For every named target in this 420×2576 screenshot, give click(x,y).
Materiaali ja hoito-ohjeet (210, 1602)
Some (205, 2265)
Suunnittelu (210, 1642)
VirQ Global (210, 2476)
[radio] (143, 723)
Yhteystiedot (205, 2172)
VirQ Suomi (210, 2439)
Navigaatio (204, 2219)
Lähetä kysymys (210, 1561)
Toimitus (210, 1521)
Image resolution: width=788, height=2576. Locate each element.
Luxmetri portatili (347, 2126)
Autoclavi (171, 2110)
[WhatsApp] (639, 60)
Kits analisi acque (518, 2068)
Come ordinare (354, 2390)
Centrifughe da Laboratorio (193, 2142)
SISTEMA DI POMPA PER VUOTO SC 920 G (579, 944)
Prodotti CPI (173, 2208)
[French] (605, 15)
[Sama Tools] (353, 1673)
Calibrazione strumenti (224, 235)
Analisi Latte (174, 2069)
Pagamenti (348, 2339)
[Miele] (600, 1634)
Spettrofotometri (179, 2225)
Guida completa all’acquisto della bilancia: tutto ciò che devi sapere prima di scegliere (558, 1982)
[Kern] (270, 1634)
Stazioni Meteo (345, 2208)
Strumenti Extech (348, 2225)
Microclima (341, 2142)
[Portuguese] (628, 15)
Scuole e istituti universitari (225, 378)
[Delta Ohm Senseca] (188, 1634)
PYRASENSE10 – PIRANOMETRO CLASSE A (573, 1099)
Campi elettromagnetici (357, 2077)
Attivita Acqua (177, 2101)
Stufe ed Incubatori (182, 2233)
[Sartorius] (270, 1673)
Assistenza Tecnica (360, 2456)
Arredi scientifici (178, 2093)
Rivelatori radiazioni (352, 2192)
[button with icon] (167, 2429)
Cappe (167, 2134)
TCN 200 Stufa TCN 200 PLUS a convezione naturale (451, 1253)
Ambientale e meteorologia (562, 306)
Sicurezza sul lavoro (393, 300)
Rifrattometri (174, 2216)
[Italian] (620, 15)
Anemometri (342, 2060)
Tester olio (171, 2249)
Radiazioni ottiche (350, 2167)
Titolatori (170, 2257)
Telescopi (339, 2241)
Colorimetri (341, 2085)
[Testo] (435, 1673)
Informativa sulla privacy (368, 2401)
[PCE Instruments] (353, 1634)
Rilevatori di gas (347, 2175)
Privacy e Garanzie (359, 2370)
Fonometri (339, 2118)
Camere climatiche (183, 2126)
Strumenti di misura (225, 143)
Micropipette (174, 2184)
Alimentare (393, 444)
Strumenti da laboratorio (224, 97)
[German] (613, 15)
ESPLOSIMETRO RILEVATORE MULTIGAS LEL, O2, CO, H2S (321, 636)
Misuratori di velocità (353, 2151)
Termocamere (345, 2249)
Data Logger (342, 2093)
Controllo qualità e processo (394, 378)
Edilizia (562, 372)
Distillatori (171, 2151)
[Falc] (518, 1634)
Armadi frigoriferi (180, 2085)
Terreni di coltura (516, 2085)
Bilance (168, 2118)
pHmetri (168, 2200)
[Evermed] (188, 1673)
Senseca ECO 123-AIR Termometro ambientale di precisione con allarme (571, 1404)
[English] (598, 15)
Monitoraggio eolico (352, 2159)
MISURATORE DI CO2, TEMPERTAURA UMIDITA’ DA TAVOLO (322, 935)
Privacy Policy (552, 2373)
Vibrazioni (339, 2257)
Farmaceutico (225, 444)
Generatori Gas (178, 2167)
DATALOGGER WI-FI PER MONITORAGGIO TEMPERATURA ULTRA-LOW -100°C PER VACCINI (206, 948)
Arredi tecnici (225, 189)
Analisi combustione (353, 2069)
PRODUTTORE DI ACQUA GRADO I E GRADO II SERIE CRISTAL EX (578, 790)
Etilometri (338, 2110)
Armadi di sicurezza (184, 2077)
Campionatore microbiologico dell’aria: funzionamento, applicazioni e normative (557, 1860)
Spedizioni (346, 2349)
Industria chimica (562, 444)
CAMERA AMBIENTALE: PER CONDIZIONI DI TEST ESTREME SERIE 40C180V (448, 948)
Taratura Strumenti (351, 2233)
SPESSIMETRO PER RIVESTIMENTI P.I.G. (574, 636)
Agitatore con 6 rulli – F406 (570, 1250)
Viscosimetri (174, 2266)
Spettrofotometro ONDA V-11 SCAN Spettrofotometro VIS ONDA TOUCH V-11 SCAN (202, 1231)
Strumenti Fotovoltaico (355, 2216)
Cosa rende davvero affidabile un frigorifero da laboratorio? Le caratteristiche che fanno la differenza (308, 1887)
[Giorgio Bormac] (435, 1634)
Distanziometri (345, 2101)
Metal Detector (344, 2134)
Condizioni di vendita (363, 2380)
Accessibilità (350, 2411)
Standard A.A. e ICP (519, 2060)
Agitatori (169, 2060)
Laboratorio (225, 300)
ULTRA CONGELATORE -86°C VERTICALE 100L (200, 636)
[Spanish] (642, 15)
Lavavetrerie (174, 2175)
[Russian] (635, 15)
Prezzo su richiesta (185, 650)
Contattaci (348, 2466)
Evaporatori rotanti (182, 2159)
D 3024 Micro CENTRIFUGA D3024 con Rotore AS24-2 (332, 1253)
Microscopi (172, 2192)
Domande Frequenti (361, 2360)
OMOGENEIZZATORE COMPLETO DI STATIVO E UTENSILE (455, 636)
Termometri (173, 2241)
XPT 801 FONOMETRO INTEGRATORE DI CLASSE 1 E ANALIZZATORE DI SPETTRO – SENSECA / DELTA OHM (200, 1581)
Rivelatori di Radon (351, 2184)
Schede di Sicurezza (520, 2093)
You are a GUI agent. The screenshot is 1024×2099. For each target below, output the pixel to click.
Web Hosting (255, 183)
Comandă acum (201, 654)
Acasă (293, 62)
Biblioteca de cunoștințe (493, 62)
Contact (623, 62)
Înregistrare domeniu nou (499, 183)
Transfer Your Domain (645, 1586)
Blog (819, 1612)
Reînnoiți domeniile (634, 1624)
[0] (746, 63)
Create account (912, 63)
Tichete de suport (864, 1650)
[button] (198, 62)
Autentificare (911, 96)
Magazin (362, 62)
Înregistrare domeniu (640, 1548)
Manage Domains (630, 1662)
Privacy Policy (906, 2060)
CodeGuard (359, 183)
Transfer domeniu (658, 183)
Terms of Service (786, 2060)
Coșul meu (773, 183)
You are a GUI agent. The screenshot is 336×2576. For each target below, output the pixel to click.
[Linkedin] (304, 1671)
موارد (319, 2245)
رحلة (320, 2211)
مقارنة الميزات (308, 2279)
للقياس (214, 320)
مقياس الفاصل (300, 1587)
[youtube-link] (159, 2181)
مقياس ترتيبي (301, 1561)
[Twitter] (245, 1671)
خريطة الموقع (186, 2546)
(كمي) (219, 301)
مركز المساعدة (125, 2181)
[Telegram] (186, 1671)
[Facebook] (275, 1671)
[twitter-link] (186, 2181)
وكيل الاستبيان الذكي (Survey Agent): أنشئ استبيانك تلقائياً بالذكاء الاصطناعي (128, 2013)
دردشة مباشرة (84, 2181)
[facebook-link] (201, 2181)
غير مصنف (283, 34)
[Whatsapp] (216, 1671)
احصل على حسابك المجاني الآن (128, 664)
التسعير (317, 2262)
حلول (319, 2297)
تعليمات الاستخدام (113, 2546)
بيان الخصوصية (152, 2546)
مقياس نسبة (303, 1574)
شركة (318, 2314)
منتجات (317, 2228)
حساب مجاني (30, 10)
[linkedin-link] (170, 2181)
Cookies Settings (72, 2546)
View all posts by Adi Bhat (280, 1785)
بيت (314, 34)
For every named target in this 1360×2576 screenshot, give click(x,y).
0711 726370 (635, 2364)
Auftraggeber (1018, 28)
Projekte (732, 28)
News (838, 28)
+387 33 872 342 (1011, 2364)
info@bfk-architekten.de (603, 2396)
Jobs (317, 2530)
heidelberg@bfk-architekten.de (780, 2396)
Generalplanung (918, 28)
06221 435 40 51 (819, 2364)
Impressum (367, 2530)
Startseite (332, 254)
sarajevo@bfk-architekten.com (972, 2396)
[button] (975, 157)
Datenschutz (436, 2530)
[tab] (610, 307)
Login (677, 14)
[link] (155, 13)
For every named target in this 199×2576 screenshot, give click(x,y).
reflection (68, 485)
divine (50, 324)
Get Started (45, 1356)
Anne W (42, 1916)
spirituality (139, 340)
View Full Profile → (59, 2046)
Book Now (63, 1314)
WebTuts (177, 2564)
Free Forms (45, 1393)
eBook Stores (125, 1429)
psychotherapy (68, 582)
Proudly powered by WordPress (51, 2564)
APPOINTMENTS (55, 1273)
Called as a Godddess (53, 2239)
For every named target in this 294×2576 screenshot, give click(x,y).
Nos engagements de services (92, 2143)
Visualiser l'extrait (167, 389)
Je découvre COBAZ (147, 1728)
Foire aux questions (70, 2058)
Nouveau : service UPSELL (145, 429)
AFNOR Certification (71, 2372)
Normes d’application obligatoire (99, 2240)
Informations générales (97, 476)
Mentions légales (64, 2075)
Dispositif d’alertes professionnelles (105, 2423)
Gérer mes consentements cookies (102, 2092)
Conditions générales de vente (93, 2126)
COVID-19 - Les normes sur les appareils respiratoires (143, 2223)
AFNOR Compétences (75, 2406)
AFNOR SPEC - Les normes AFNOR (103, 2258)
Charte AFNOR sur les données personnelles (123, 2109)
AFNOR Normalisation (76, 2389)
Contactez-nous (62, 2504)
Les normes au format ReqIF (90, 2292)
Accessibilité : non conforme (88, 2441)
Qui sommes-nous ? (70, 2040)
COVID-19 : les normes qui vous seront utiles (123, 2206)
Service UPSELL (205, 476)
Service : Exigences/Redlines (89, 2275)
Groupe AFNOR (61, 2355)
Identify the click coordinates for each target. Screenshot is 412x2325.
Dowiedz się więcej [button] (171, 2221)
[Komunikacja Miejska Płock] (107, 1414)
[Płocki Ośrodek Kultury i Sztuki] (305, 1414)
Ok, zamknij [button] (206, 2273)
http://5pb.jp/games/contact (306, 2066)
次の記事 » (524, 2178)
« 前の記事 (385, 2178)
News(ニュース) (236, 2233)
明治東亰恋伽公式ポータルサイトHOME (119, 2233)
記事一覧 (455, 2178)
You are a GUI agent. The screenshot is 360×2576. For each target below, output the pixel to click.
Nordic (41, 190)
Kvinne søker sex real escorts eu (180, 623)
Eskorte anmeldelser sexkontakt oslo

---*---

§ **Work required**:
What is needed is an exact copy of the lines above, from the one containing "Contactez-nous (62, 2504)" through the one containing "Groupe AFNOR (61, 2355)", with nothing added.

§ **Solution**:
Contactez-nous (62, 2504)
Les normes au format ReqIF (90, 2292)
Accessibilité : non conforme (88, 2441)
Qui sommes-nous ? (70, 2040)
COVID-19 : les normes qui vous seront utiles (123, 2206)
Service UPSELL (205, 476)
Service : Exigences/Redlines (89, 2275)
Groupe AFNOR (61, 2355)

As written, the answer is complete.